Agnes Young – sadly missed
Agnes Young – sadly missed
We are sad to report the passing of Agnes Young, who died on 1 February 2022 at the age of 67.
Agnes was born on 16 November 1954. A twin and one of 10 children, she went to live in East Fortune Hospital when she was young and stayed there until the early 1980s. She then moved to the Hopetoun Unit in Haddington, before moving back to the community in 1997, settling in Dunbar.
Agnes was non-verbal and had sight loss. She used a wheelchair and could present as a private person who did not seek social interaction. But first impressions are often misleading and when Agnes got to know people, and they got to know her, her personality came to the fore.
Agnes was skilled at letting people know what she didn’t like. When she needed her teeth brushed but was unsure of the credentials of the person helping her, she would clamp her jaws shut. Her message was clear.
But once she liked someone, her demeanour would change. Her body would loosen and she would relax and have fun.

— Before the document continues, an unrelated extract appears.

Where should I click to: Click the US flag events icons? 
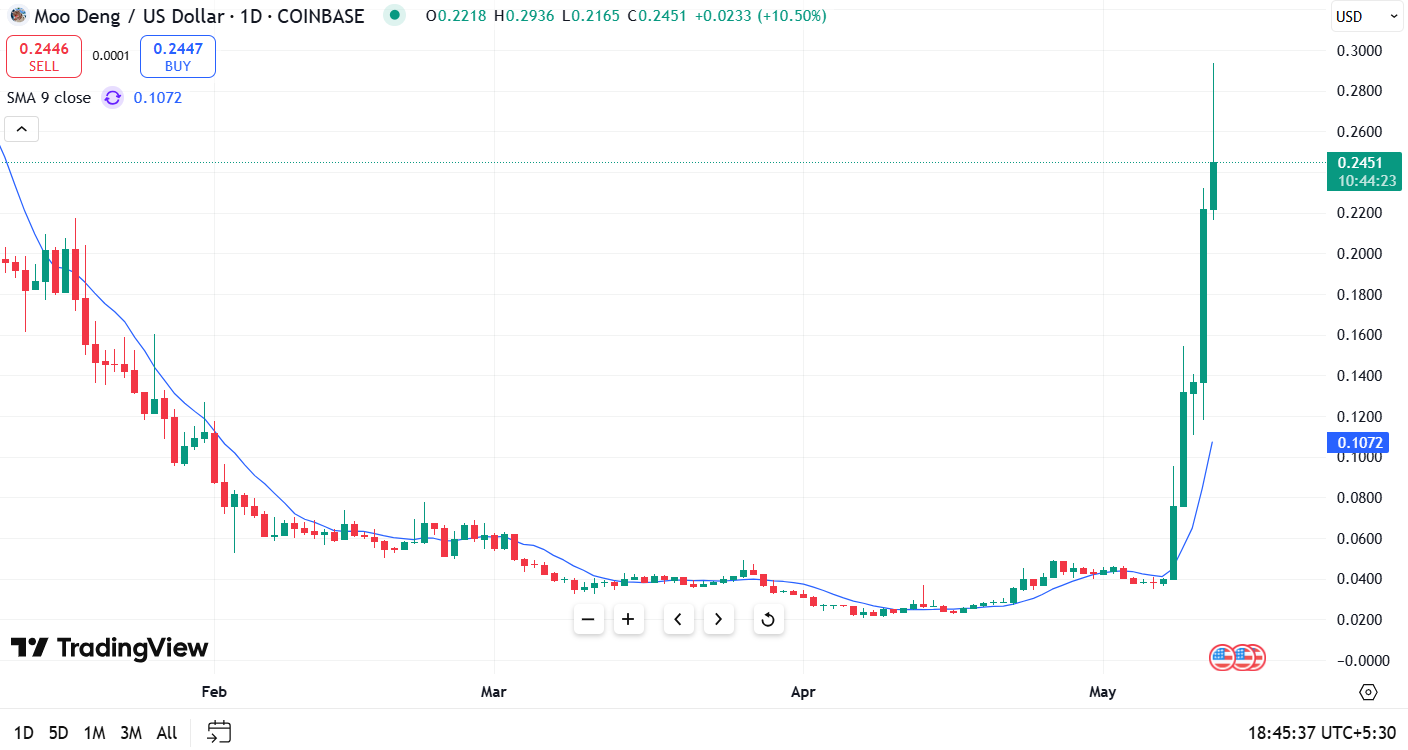click(1237, 657)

Agnes was a keen church goer and she was a member of the congregation at Belhaven Church, where she made some really good friends, including Anne and Graham. Her church pals initially bought fresh fruit for Agnes to enjoy, but when they discovered her difficulties with eating, they switched to sensory gifts – scents and textures – which she loved.
When the COVID-19 lockdown made it impossible to attend church in person, Agnes joined services online. From time-to-time, she would receive a special “shout out” from the Minister.
Agnes also enjoyed the music of the church. She paid a visit to Dunbar Choral, where she soon became a much-loved honorary member. During rehearsals, Agnes and her staff would hold up score cards, Strictly-style, to let the choir members know how they were doing.
A number of people featured prominently in Agnes’ life. She was in regular touch with several members of her family and reconnected with others over the years. And she was a leading light in a 10-strong friendship group, who would spend Fridays together at a local café or at get-togethers at each other’s home. While several members of the group have passed away, Agnes kept in touch with Helen and Margaret.
During lockdown, when it was difficult for all of us to see family and friends, Agnes found a pen pal, with the assistance of her Support Practitioners. Agnes kept a photo of her new friend on her dressing table.
In recent years, as she became more comfortable with touch, Agnes began to enjoy a head or foot massage and liked getting her nails painted.
Agnes loved the arts and visits to Edinburgh Playhouse saw her enjoy ballet, Dirty Dancing and Grease.
Around four years ago, Agnes took a trip to London, where she visited Kensington Palace and the London Eye.
When she went to see The Lion King, Agnes was running a little late, as the result of an afternoon nap. As she came down the aisle towards her seat, the whole audience was in uproar. Agnes’ staff thought they were reacting to her loud and hearty laugh, but that was only part of the story. Behind Agnes was a 15 foot giraffe and the entire cast of the award-winning musical!
Agnes was a lady who always looked her best. She wore colourful outfits, lace and frills, and loved her jewellery, with pearls a particular favourite.
On Agnes’ passing, members of her team shared warm memories of her:
- “Agnes will be greatly missed and never forgotten.” – Hannah Dunbar
- “Agnes was loved by many and will be sadly missed.” – Jessie Main
- “Agnes was a beautiful lady and will be greatly missed by everyone.” – Nakita Main
- “I was very privileged to work with Agnes for about a year. She was the epitome of serenity, with a stubborn streak underneath. She warmed to people over time and had the most glorious smile and laugh. She will be missed a lot by everyone who knew her.” – Rona Passmore
Helen Hall, a Support Practitioner who worked with Agnes for over 20 years, wrote this poem in her memory:
Poem for Agnes
When you look at me, what do you see?
My eyes fail me and I cannot speak.
I cannot walk, as my limbs are weak.
I hear the world and feel ignored.
I grew oh so tired and oh so bored.
Then one day, you saw within.
As my eyes had sparkle and my face a grin.
I couldn’t speak, yet my words were clear.
I couldn’t walk, yet my weight you bear.
I know now I mattered and have left my mark.
My name will be spoken with the lark.
When you think of me, don’t be sad.
Know you helped make my world so grand.
I loved my life filled with family and friends.
Knowing one day it would come to an end.
Now I must leave and let go your guiding hand.
It’s my turn to dance and run free in the sand.
Forever in my heart, my lady Agnes.
Agnes will be sadly missed, but fondly remembered by everyone who knew her.
Thanks to Mya Gibson, Sarah Gillies, Helen Hall, Jessie Main, Nakita Main, Hannah Nairn, Rona Passmore, and Yvonne Swan for their support for Agnes and for sharing their memories of her.